§ GOAL OF THE EXERCISE: Scan the records for "Collapse" and copy each line that contains it.

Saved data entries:
# # # #

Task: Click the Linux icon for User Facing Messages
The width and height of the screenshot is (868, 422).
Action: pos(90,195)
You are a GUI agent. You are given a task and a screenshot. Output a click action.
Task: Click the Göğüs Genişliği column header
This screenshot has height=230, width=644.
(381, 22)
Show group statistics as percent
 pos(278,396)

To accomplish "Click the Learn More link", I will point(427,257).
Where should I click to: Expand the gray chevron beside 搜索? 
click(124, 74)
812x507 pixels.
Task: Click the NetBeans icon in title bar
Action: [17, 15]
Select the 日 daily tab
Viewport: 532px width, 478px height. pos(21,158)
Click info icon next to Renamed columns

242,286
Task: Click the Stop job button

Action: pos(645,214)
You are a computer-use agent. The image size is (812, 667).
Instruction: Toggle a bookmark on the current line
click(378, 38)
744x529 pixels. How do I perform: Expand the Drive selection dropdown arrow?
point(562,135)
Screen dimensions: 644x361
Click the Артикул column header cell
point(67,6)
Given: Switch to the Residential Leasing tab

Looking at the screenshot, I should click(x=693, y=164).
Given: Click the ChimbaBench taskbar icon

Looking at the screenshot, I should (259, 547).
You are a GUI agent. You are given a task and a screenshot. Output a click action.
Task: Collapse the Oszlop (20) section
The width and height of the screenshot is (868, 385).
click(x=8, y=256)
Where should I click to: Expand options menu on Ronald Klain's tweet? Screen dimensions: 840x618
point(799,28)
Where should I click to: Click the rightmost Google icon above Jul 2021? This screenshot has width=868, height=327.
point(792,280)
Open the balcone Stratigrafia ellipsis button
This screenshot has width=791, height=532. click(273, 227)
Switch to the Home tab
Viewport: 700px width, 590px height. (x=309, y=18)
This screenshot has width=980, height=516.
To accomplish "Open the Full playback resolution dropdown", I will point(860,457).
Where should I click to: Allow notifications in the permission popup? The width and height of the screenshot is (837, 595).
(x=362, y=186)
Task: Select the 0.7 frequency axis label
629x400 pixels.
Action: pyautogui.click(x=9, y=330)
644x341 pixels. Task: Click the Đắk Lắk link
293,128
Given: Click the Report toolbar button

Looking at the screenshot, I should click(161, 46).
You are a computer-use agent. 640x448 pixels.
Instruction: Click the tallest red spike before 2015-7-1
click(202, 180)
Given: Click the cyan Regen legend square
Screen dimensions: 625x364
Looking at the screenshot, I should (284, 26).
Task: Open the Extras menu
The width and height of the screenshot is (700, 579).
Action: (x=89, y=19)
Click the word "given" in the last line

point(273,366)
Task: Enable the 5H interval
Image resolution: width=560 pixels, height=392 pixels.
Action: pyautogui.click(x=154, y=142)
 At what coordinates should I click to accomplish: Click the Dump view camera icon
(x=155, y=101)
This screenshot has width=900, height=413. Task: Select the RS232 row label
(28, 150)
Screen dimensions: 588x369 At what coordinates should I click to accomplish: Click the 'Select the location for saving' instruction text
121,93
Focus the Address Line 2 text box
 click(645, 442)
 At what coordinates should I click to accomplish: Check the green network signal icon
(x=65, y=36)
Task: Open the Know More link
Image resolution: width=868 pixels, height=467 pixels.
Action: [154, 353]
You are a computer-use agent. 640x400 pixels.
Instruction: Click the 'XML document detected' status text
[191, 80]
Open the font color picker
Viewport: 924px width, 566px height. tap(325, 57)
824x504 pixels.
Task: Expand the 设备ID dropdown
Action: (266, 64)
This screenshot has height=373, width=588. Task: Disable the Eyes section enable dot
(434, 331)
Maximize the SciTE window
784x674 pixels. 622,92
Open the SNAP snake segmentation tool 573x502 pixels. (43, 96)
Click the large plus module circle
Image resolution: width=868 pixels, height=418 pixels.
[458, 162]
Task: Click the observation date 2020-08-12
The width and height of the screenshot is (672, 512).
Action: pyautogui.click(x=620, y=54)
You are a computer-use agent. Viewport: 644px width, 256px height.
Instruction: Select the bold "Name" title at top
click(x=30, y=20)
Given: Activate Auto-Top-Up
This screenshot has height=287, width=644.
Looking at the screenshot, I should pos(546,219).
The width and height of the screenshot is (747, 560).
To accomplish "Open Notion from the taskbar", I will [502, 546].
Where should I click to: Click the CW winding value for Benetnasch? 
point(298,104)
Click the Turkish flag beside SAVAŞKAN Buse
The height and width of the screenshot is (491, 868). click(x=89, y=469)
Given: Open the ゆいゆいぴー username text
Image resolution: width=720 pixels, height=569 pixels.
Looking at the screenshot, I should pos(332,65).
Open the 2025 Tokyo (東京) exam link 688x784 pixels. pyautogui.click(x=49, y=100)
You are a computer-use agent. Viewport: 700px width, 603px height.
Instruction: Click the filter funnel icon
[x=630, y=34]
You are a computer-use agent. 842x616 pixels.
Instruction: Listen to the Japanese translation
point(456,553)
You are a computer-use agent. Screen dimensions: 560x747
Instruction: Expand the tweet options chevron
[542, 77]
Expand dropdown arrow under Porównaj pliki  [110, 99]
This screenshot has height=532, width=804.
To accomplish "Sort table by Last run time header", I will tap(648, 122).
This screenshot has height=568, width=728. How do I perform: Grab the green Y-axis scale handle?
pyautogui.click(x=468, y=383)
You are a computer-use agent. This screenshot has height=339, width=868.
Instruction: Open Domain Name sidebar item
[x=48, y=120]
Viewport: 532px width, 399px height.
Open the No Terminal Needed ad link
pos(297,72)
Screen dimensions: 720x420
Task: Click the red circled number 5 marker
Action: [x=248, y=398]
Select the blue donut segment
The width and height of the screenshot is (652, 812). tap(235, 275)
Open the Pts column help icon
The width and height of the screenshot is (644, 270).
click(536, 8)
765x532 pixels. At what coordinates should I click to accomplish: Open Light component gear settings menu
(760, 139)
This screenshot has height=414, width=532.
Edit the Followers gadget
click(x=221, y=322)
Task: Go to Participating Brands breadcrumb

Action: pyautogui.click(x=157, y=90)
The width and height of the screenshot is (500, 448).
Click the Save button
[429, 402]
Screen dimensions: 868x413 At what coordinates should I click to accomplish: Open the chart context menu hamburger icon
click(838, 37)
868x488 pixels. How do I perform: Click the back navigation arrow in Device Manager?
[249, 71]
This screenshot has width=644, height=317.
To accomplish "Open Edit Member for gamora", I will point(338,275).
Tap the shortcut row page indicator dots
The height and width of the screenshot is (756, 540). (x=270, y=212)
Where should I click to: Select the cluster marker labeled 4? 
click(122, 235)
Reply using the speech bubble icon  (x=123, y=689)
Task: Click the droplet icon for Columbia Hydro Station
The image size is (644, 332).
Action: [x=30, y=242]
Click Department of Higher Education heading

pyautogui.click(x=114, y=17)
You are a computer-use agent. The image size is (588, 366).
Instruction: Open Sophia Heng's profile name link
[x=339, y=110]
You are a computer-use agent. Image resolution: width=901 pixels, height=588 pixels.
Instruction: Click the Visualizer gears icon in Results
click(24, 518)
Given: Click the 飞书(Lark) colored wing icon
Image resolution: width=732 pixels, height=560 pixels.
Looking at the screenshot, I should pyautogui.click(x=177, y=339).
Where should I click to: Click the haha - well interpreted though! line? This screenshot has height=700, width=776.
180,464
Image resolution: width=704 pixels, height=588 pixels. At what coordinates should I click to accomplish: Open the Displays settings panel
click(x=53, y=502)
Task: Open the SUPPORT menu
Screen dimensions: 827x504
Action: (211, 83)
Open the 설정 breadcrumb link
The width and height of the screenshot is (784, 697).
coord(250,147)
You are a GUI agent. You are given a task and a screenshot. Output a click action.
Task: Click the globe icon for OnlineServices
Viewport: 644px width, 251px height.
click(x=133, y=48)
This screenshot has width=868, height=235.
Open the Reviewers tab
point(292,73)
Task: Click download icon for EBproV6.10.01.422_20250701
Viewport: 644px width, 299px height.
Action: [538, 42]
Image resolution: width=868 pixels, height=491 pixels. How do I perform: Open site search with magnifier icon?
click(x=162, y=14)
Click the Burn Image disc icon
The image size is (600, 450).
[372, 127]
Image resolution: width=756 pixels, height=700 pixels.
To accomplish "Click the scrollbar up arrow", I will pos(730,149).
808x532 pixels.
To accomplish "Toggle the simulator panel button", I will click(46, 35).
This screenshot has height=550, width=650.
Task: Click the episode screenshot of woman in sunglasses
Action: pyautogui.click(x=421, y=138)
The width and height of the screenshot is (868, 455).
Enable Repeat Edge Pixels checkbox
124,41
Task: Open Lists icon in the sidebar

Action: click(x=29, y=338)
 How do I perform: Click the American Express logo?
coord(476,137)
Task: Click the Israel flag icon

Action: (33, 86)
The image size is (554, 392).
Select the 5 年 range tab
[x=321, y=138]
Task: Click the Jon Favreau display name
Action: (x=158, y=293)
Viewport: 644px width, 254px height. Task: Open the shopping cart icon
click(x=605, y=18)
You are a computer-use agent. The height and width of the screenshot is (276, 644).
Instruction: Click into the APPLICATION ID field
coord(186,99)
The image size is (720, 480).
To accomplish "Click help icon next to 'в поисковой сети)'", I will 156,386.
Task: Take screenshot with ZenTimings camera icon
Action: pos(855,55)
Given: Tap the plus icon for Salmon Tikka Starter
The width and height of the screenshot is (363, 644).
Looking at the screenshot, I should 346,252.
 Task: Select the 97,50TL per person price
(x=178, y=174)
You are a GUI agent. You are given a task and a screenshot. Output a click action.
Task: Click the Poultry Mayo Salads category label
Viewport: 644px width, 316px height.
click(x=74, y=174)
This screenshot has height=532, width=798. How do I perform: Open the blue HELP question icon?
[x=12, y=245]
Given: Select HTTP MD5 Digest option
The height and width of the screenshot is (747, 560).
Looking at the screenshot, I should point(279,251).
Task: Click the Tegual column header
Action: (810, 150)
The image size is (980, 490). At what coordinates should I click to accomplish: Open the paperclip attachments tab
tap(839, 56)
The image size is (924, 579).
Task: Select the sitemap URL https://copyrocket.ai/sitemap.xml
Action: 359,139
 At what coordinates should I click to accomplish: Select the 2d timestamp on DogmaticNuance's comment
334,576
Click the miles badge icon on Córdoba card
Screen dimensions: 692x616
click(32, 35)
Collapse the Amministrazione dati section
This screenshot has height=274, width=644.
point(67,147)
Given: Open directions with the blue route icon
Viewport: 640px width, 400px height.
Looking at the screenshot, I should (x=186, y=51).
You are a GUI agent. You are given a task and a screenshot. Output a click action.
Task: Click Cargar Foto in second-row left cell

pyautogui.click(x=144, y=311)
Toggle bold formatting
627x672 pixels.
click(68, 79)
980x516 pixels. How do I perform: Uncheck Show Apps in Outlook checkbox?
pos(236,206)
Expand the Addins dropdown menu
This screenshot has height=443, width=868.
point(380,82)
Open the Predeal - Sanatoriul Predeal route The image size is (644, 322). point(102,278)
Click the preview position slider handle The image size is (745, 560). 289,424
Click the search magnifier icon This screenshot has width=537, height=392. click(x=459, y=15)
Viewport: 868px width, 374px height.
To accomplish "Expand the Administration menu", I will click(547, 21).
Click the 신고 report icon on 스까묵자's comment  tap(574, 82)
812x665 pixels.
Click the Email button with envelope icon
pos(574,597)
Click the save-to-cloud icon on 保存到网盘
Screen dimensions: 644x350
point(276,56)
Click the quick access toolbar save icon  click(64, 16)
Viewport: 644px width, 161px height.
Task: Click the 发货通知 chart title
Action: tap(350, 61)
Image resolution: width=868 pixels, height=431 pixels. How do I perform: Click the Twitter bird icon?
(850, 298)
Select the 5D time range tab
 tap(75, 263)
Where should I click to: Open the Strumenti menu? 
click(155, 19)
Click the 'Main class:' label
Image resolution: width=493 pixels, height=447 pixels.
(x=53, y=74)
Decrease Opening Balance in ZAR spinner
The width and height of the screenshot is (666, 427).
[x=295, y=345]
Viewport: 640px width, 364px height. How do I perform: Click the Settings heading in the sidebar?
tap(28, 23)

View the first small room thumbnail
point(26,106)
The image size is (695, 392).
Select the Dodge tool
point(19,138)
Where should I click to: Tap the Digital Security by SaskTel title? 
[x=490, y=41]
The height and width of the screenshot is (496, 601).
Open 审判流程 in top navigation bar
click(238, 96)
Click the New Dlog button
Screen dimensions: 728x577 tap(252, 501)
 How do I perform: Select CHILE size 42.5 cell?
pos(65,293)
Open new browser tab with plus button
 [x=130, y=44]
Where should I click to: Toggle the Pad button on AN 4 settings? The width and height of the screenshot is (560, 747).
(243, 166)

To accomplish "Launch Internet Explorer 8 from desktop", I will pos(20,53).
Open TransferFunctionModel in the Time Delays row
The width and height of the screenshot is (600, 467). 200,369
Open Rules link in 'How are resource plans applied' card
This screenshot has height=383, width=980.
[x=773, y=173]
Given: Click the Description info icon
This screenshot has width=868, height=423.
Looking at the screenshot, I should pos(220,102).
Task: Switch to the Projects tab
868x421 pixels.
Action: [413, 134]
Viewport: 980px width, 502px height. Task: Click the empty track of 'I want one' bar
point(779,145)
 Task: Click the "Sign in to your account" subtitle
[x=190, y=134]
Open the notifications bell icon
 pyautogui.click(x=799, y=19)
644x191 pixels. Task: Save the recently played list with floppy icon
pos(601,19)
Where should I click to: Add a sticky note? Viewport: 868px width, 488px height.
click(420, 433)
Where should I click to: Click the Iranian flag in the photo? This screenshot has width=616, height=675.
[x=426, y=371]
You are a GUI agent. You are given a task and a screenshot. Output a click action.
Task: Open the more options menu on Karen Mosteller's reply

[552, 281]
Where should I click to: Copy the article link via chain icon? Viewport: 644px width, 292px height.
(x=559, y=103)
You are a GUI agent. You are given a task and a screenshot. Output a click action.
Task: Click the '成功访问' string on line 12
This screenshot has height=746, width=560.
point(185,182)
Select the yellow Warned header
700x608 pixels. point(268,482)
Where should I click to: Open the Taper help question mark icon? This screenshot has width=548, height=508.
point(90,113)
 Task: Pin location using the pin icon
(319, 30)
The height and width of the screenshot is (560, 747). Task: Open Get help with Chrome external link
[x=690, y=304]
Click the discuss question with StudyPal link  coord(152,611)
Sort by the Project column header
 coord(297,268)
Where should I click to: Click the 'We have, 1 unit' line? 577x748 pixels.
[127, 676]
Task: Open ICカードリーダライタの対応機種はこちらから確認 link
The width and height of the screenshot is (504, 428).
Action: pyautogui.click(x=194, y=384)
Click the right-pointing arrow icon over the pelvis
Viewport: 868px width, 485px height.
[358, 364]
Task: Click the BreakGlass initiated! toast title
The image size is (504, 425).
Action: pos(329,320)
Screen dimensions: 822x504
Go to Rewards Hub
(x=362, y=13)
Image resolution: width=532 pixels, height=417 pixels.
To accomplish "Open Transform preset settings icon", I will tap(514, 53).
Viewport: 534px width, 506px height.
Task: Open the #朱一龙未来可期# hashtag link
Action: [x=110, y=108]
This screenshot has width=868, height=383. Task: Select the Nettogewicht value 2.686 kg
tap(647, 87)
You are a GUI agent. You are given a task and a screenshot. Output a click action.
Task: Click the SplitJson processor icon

# # # #

§ EXPECTED ANSWER:
Task: Collapse the Oszlop (20) section
Collapse the Amministrazione dati section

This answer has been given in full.